The Canine Collection
Transport your pet to another time with a "hilariously tongue-in-cheek" oil painting. For $950 and up, Dutch Touch Art uses a digital photo of your cat or dog to incorporate his or her regal visage into a hand-painted Old World–style portrait, using a stock background image or your suggestion. Should you wish, the image of your pet can include "personal effects, such as favorite toys."
Feel The Turf Between Your Toes
You can get the feeling of walking barefoot in a grassy field wherever you go with Kusa flip-flops ($32), Australian-made knockabouts lined with high-quality synthetic turf that has "the look and feel" of the real thing. Their designer says that sporting the shoes is a way to rebel against "imposed conformity." But feel free to wear them just to start conversations when you're out strolling on a city street, along a beach, "or — if you're into irony — on an actual lawn."
Swipe dreams
If American Express' Centurion "Black Card" is meant for the 1 percent, then JP Morgan Chase's Palladium Card caters to the .0001 percent. Only a couple thousand copies of the ultra-elite credit cards exist, and it costs a reported $1,000 just to make one of the etched palladium and 23-karat gold cards. Not just anyone can apply. For starters, Palladium cardholders must invest at least $25 million with JP Morgan. "We have probably half the world's billionaires as clients," an unnamed insider tells Bloomberg.
Bling Beats
Why make do with a regular pair of $200 "Beats by Dr. Dre" headphones, when you can buy a custom-made, diamond-studded version ($1 million)? You might not find the precious headwear — produced in collaboration with Graff Diamonds — at your local RadioShack. But the headphones have been spotted on the rapper Lil' Wayne at the NBA All-Star Game. Maybe you could ask him?

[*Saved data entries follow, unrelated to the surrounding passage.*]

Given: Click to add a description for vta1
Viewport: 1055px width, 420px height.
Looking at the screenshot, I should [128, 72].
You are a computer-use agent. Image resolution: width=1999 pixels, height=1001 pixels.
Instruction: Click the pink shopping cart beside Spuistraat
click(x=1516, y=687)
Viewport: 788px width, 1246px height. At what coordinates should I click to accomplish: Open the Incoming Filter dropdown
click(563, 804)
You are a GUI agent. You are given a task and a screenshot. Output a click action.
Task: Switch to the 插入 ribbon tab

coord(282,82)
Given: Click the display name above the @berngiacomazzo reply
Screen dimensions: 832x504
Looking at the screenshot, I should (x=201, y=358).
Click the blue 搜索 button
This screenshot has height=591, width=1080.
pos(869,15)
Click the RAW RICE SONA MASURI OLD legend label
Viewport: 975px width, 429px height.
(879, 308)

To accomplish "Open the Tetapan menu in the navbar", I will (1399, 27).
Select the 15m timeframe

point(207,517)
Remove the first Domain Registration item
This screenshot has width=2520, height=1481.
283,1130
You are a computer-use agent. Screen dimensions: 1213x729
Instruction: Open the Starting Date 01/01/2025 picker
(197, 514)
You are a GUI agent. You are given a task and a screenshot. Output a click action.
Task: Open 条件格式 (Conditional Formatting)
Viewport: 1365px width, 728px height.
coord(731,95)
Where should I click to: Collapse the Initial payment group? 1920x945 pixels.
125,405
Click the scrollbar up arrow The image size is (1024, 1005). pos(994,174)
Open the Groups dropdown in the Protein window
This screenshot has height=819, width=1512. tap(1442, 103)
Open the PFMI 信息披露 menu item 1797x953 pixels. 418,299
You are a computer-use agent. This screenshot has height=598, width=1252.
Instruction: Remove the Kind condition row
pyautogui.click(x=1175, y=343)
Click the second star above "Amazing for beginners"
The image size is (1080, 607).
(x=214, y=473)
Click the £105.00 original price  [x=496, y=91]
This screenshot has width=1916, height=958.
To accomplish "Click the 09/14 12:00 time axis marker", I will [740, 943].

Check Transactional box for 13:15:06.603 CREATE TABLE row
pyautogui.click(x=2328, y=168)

For The Child of Model Parents
Don't let the new parents feel forgotten when you buy a gift for a baby. Every Cameo by RUX infant rattle ($180) immortalizes the facial profiles of Mom and Dad in its two barbell-like ends. Using profile photos of both parents to guide a lathe, the company's Queens, N.Y., workshop carves each one-of-a-kind toy from fine maple. Designer Russell Greenberg, a new father himself, says "this is intended to be a family heirloom that's very special."
The Driver's Seat
Almost every item in Aston Martin's new office furniture collection "looks like it's doing 150 mph just sitting there." You'll find a touch of fine automotive craftsmanship in every detail, from the aniline leather of the chairs to the desk made from a single folded sheet of aluminum. ($26,300 for desk and chair.) "Sure, the desk's slanted sides are going to encourage things to roll off the edge." But if you can afford the desk, "you can probably also afford to have multiple assistants on hand" for tidying.
The Bullet Burial
Years before the Alabama firm Holy Smoke LLC began offering to pack its customers' cremated remains into shotgun shells ($850), one of its two co-founders revealed that enjoying such a sendoff was his dream. "I will rest in peace," he told his friend, "knowing that the last thing that one turkey will see is me — screaming at him at about 900 feet a second." Each customer's ashes, once divided, fill 100 rifle cartridges or 250 shot shells. "Should you decide that you don't want to pump slugs full of Grandpa into the local fauna all at once," you can have the ammo delivered in a "mantle-worthy" wooden box.
Love Bug
New York's Bronx Zoo is hoping "to start a new lover's tradition: Giving the gift of a cockroach." With a $10 donation to the zoo, you can have one of the sanctuary's 58,000 Madagascar hissing cockroaches named after your beloved, and for $15 more, the zoo will also send out a Cocoa-Roach with a card. Each of these artisanal sweets is made of 100 percent dark chocolate — no roach guts. So this Valentine's Day, remember that "diamonds may be forever, but a cockroach can survive a nuclear disaster."
Scratch and Sniff and Wear
The self-proclaimed "crazy Canadian denim nerds" at Naked & Famous Denim have a solution in need of a problem with their new line of "Scratch-n-Sniff" jeans ($150). The men's jeans are covered in micro-capsules of perfume that activate when scratched — releasing "the very manly scent of raspberry," says Rina Raphael at NBC's Today. The smell lasts at least five turns through the laundry, says co-founder Brandon Svarc. But "many of our male customers don't wash their jeans very often anyways. In fact, some 'denimheads' don’t ever wash their jeans at all."
The Frequent Flier's Furniture
The pleasures of flying commercial can now be yours at home. Skypak airline trolleys are the same slim, sturdy rolling carts that flight attendants swear by, only now they've been restyled for use in your "living room, bedroom, kitchen, or man cave." Starting at $1,771, the trolleys offer a variety of interior fittings, from clothes drawers to wine racks. The exterior can even be studded with Swarovski Elements crystals or plated with 24-karat gold. Merely having such a jet-set totem around, the manufacturer promises, will "give you itchy feet."